142. 环形链表 II
题目
找出环形链表的入口
分析
典型快慢指针追及问题(每次快指针走两步,慢指针走一步),难点在于如何找到环的入口,快慢指针第一次相遇时的节点并不一定是环的入口
将链表从入口处截断,前半段距离为a,后半段为环距离为b,快指针走的距离为f,慢指针走的距离为s,
快慢指针相遇时,快指针走的距离一定比慢指针多n圈,即f -s = nb,同时f速度为s的2倍,即 f = 2s,则 s = nb
要找到环的入口点,在于如何让两个指针相遇在入口,此时慢指针走了nb,若再走a,则到达环的入口(s = a + nb),那么a是取得呢,
显然让一个指针从头开始走a,也是到达入口点,因此在快慢指针第一次相遇之后,一个新的指针同时开始走,当新指针与慢指针相遇时,即为入口
总结:
- 快慢指针,不相遇为无环,相遇有环
- 此时新的指针每次和慢指针走同样速度,相遇时即为环的入口
fun detectCycle(head: ListNode?): ListNode? {
if (head == null) return null
var fast = head
var slow = head
while (fast!!.next != null && fast.next!!.next != null) {
fast = fast.next!!.next
slow = slow!!.next
if (fast == slow) {
fast = head
while (fast != slow) {
fast = fast!!.next
slow = slow!!.next
}
return fast
}
}
return null
}
21.合并两个有序链表
模拟合并简单题,不做陈述
fun mergeTwoLists(list1: ListNode?, list2: ListNode?): ListNode? {
var curr1 = list1
var curr2 = list2
var result = ListNode(0)
var curr = result
while (curr1 != null && curr2 != null) {
when {
curr1.`val` > curr2.`val` -> {
curr.next = curr2
curr = curr2
curr2 = curr2.next
}
else -> {
curr.next = curr1
curr = curr1
curr1 = curr1.next
}
}
}
var temp = curr1 ?: curr2
while (temp != null) {
curr.next = temp
curr = temp
temp = temp.next
}
return result.next
}
2. 两数相加
模拟相加简单题,不做陈述
fun addTwoNumbers(l1: ListNode?, l2: ListNode?): ListNode? {
val result = ListNode(0)
deep(l1, l2, result)
return result.next
}
fun deep(l1: ListNode?, l2: ListNode?, curr: ListNode, add: Int = 0) {
when {
l1 == null && l2 == null -> {
add.takeIf { it != 0 }?.let { curr.next = ListNode(add) }
}
l1 == null -> {
curr.next = ListNode((l2!!.`val` + add) % 10)

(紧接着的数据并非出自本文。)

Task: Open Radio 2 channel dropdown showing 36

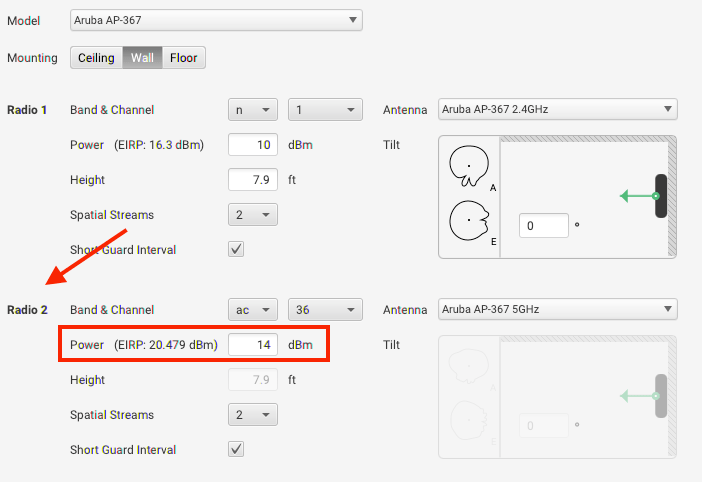Action: pos(325,310)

deep(null, l2.next, curr.next!!, (l2.`val` + add) / 10)
}
l2 == null -> {
curr.next = ListNode((l1.`val` + add) % 10)
deep(l1!!.next, null, curr.next!!, (l1.`val` + add) / 10)
}
else -> {
curr.next = ListNode((l1.`val` + l2.`val` + add) % 10)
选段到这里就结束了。